Hey, Curiosity! Are you sure you're not in Kansas?
Earlier this month, two tiny twisters buffeted NASA's Mars rover Curiosity in the space of 11 minutes. They were two of 21 whirlwinds the rover has detected from its home in Gale Crater so far – with more expected as Mars' southern hemisphere enters its spring and summer.
In one sense, this seems like a ho-hum observation. Whirlwinds and dust devils are common on Mars, although no evidence of them had been found in images of Gale Crater taken from orbit.

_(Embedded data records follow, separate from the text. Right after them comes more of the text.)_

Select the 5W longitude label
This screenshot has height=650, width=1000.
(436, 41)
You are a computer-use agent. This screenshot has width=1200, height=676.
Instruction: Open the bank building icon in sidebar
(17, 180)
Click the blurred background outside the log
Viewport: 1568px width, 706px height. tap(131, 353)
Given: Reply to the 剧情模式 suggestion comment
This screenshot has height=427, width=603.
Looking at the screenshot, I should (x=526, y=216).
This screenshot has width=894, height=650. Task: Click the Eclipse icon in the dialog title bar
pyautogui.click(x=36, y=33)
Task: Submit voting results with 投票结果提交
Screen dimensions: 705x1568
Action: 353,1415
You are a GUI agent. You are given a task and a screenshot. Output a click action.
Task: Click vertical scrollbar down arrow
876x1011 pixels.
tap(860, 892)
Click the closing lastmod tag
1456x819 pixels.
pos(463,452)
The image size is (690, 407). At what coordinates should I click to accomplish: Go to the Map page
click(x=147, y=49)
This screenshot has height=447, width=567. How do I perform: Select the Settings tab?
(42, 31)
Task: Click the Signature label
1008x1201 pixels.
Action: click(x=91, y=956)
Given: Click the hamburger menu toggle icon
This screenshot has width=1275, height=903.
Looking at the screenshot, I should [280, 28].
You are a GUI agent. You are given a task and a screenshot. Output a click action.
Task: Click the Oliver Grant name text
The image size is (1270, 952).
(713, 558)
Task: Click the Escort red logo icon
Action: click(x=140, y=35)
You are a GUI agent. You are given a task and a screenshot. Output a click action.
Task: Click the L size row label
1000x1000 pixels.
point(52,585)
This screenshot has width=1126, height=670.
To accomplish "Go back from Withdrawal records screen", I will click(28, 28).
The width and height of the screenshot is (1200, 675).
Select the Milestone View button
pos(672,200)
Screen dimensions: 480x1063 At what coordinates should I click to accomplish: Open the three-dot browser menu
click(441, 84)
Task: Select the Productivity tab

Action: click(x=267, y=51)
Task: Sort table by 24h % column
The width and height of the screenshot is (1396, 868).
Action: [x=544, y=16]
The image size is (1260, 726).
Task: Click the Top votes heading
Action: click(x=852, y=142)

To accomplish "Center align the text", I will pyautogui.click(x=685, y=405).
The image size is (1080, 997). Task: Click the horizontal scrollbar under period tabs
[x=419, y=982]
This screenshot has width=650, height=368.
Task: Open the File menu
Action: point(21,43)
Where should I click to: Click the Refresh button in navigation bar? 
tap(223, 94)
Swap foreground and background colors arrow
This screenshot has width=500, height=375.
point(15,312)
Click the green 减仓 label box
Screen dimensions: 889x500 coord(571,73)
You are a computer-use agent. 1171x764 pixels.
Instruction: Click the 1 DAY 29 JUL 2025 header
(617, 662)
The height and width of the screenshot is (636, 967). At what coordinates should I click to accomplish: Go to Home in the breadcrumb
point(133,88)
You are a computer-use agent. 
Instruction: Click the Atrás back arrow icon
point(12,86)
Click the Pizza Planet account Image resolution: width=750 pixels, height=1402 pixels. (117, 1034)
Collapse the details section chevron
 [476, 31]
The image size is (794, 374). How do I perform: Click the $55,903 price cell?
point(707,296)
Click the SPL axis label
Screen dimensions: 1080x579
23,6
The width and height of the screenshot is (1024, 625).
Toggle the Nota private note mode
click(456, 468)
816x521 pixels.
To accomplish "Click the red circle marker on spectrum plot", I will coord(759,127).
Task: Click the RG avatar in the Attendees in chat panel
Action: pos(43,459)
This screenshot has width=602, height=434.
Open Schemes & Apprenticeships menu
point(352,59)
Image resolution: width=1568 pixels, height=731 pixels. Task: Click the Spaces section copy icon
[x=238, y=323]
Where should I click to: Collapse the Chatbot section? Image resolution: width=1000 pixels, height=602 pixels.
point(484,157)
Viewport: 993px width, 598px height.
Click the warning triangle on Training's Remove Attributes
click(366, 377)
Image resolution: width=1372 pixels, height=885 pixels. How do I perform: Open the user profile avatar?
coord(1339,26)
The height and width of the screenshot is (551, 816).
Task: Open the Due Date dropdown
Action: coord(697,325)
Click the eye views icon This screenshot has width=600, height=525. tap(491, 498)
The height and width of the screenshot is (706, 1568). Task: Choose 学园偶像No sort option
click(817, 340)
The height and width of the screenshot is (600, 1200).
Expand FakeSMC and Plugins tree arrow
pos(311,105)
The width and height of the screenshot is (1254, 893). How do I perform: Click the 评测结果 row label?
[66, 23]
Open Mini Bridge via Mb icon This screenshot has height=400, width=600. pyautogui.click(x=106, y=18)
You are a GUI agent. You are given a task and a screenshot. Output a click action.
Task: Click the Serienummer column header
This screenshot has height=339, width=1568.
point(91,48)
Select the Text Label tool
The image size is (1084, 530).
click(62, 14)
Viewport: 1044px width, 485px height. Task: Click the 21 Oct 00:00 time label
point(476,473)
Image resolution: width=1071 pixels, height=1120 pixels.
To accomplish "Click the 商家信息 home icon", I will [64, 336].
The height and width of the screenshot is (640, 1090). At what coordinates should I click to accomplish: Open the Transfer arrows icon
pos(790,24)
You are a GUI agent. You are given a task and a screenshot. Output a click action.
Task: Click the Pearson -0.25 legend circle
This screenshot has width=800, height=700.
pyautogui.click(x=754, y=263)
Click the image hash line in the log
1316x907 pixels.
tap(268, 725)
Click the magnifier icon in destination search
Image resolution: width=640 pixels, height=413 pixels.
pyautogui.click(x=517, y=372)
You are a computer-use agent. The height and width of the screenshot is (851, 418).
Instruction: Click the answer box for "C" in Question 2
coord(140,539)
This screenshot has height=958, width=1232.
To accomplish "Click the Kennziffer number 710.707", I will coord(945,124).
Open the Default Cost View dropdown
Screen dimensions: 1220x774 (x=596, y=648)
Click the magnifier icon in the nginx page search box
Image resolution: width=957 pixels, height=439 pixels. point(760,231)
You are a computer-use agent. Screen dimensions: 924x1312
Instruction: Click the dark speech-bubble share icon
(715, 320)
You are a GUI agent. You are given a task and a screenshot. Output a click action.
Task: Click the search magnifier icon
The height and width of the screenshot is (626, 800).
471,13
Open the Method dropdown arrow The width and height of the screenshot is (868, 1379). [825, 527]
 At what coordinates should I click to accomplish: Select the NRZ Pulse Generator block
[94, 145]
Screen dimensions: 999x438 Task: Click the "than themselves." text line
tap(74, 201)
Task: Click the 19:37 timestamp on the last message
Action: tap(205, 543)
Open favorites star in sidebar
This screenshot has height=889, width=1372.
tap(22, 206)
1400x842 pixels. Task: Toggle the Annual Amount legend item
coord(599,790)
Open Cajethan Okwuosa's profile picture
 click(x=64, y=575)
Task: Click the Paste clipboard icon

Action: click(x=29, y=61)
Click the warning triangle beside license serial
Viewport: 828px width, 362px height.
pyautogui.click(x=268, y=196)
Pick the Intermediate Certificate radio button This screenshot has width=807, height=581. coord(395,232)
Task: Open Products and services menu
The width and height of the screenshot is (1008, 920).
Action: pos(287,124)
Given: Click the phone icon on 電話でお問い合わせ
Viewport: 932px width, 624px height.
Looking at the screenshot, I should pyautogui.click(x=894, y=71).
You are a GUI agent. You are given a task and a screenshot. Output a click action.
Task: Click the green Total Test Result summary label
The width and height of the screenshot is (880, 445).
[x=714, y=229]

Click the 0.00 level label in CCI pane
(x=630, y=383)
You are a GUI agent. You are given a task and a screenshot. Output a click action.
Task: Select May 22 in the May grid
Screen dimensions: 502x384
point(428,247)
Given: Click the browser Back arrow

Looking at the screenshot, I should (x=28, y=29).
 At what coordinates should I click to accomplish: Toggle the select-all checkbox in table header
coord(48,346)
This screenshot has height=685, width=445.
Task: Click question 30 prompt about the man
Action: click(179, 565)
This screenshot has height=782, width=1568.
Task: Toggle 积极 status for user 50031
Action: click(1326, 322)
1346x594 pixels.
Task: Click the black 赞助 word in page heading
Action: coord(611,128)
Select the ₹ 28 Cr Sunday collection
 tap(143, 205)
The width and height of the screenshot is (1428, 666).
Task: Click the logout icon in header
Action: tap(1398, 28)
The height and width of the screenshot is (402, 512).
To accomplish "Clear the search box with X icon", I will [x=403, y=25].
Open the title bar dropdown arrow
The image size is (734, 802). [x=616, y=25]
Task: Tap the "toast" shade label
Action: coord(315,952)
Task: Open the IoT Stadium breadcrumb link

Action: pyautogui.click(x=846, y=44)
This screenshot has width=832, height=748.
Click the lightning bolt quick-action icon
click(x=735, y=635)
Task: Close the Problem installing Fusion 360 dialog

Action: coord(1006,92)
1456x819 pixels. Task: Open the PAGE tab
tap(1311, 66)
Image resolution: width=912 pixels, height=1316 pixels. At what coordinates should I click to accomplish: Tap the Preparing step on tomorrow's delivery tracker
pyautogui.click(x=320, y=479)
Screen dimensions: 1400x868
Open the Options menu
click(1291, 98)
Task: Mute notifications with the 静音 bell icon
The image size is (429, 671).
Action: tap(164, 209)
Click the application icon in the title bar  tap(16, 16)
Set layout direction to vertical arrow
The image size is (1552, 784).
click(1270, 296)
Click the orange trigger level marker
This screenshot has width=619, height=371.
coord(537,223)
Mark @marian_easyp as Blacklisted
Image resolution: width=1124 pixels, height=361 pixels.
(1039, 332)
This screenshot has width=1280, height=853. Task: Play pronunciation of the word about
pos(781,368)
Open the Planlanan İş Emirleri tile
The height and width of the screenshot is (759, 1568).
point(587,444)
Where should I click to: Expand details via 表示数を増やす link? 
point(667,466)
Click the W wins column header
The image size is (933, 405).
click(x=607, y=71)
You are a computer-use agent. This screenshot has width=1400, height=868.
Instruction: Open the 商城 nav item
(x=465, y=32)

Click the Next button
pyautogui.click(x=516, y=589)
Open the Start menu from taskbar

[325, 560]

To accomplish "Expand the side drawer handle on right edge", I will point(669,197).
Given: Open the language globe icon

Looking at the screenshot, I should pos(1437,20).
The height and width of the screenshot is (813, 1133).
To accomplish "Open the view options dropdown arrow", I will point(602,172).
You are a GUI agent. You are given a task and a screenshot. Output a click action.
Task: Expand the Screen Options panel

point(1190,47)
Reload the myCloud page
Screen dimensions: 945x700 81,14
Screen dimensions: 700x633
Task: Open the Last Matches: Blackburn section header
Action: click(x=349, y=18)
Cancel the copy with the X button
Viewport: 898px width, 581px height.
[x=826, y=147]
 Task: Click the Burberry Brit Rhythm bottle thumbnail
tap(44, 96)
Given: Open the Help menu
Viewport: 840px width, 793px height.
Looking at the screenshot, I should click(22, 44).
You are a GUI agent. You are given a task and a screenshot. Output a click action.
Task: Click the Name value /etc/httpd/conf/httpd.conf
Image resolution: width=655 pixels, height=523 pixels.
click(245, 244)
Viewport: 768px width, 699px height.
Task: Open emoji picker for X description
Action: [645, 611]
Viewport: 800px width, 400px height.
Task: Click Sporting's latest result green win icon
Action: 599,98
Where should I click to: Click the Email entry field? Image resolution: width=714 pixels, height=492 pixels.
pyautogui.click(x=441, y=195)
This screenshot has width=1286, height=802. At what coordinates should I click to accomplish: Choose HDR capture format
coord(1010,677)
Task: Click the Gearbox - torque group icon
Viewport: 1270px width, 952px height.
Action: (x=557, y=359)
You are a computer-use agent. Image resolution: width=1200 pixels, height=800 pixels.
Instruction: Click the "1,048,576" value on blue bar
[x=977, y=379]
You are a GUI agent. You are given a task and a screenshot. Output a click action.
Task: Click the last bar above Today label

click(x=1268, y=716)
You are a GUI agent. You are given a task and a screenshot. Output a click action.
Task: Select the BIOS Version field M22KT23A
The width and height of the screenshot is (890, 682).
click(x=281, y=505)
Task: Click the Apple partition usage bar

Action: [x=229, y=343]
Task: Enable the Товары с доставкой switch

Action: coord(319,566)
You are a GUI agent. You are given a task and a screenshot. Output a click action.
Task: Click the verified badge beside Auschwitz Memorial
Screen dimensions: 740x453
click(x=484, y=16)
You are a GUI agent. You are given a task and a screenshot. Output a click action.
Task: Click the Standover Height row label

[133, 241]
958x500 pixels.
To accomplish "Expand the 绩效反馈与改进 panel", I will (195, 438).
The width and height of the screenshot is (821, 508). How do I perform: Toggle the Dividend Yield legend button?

But they represent a very important element of the planet's dust cycle, which is a key driver of Mars' climate, says Manuel de la Torre Juarez, a physicist at NASA's Jet Propulsion Laboratory in Pasadena, Calif. Their presence inside the crater, combined with the most sophisticated atmospheric monitoring station humans have landed on the planet, give scientists an unprecedented opportunity to unravel the role these mini-twisters play in Mars' current climate.
The opportunity highlights a little-heralded role for Curiosity, whose primary mission is to analyze rocks and soil to determine if the crater might have once been a suitable habitat for microbial life. The rover and its weather station and radiation monitor are monitoring today's environment, both with an eye toward understanding the evolution of the planet's atmosphere over billions of years, but also as a gauge of the hazards astronauts might face during a potential mission.